→ EXERCISE DIRECTIONS
Every record must appear in the response exactly as given.

(PROVIDED MATERIAL Opens)

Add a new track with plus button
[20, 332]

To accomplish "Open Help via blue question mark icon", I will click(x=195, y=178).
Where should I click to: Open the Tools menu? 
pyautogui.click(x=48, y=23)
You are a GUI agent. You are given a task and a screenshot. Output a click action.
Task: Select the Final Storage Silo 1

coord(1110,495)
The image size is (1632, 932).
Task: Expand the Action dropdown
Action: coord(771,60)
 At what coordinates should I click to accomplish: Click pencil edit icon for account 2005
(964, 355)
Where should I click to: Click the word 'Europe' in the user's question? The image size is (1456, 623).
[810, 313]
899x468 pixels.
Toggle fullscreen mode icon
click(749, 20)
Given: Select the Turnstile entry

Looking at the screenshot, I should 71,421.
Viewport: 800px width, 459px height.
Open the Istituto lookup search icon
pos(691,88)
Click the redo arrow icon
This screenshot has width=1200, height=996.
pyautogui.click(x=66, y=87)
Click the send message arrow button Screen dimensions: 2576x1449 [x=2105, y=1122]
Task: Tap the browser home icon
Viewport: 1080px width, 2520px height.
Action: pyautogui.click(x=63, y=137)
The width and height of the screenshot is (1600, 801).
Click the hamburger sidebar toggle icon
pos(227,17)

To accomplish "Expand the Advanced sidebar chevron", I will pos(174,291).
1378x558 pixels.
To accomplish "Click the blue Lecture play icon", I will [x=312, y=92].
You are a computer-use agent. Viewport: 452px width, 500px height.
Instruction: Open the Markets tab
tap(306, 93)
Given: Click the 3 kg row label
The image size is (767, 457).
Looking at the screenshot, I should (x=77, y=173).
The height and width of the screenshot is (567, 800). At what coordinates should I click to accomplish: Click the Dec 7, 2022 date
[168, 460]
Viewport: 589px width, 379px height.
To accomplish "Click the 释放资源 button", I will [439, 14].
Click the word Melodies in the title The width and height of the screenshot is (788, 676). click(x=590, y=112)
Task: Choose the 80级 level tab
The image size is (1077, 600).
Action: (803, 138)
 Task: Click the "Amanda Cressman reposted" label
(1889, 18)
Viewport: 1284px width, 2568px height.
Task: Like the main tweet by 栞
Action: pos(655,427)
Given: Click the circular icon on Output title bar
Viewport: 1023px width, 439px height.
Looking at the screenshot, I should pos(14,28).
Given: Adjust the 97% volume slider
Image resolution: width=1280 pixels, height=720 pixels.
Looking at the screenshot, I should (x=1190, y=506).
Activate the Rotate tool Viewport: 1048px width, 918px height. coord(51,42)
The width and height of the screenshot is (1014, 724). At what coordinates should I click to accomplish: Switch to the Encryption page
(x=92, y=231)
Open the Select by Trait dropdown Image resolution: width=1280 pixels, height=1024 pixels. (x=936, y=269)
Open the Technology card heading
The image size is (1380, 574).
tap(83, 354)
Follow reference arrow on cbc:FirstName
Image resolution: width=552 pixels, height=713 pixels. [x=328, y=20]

(PROVIDED MATERIAL Closes)

→ PROBLEM SOLUTION
Add a new track with plus button
[20, 332]

To accomplish "Open Help via blue question mark icon", I will click(x=195, y=178).
Where should I click to: Open the Tools menu? 
pyautogui.click(x=48, y=23)
You are a GUI agent. You are given a task and a screenshot. Output a click action.
Task: Select the Final Storage Silo 1

coord(1110,495)
The image size is (1632, 932).
Task: Expand the Action dropdown
Action: coord(771,60)
 At what coordinates should I click to accomplish: Click pencil edit icon for account 2005
(964, 355)
Where should I click to: Click the word 'Europe' in the user's question? The image size is (1456, 623).
[810, 313]
899x468 pixels.
Toggle fullscreen mode icon
click(749, 20)
Given: Select the Turnstile entry

Looking at the screenshot, I should 71,421.
Viewport: 800px width, 459px height.
Open the Istituto lookup search icon
pos(691,88)
Click the redo arrow icon
This screenshot has width=1200, height=996.
pyautogui.click(x=66, y=87)
Click the send message arrow button Screen dimensions: 2576x1449 [x=2105, y=1122]
Task: Tap the browser home icon
Viewport: 1080px width, 2520px height.
Action: pyautogui.click(x=63, y=137)
The width and height of the screenshot is (1600, 801).
Click the hamburger sidebar toggle icon
pos(227,17)

To accomplish "Expand the Advanced sidebar chevron", I will pos(174,291).
1378x558 pixels.
To accomplish "Click the blue Lecture play icon", I will [x=312, y=92].
You are a computer-use agent. Viewport: 452px width, 500px height.
Instruction: Open the Markets tab
tap(306, 93)
Given: Click the 3 kg row label
The image size is (767, 457).
Looking at the screenshot, I should (x=77, y=173).
The height and width of the screenshot is (567, 800). At what coordinates should I click to accomplish: Click the Dec 7, 2022 date
[168, 460]
Viewport: 589px width, 379px height.
To accomplish "Click the 释放资源 button", I will [439, 14].
Click the word Melodies in the title The width and height of the screenshot is (788, 676). click(x=590, y=112)
Task: Choose the 80级 level tab
The image size is (1077, 600).
Action: (803, 138)
 Task: Click the "Amanda Cressman reposted" label
(1889, 18)
Viewport: 1284px width, 2568px height.
Task: Like the main tweet by 栞
Action: pos(655,427)
Given: Click the circular icon on Output title bar
Viewport: 1023px width, 439px height.
Looking at the screenshot, I should pos(14,28).
Given: Adjust the 97% volume slider
Image resolution: width=1280 pixels, height=720 pixels.
Looking at the screenshot, I should (x=1190, y=506).
Activate the Rotate tool Viewport: 1048px width, 918px height. coord(51,42)
The width and height of the screenshot is (1014, 724). At what coordinates should I click to accomplish: Switch to the Encryption page
(x=92, y=231)
Open the Select by Trait dropdown Image resolution: width=1280 pixels, height=1024 pixels. (x=936, y=269)
Open the Technology card heading
The image size is (1380, 574).
tap(83, 354)
Follow reference arrow on cbc:FirstName
Image resolution: width=552 pixels, height=713 pixels. [x=328, y=20]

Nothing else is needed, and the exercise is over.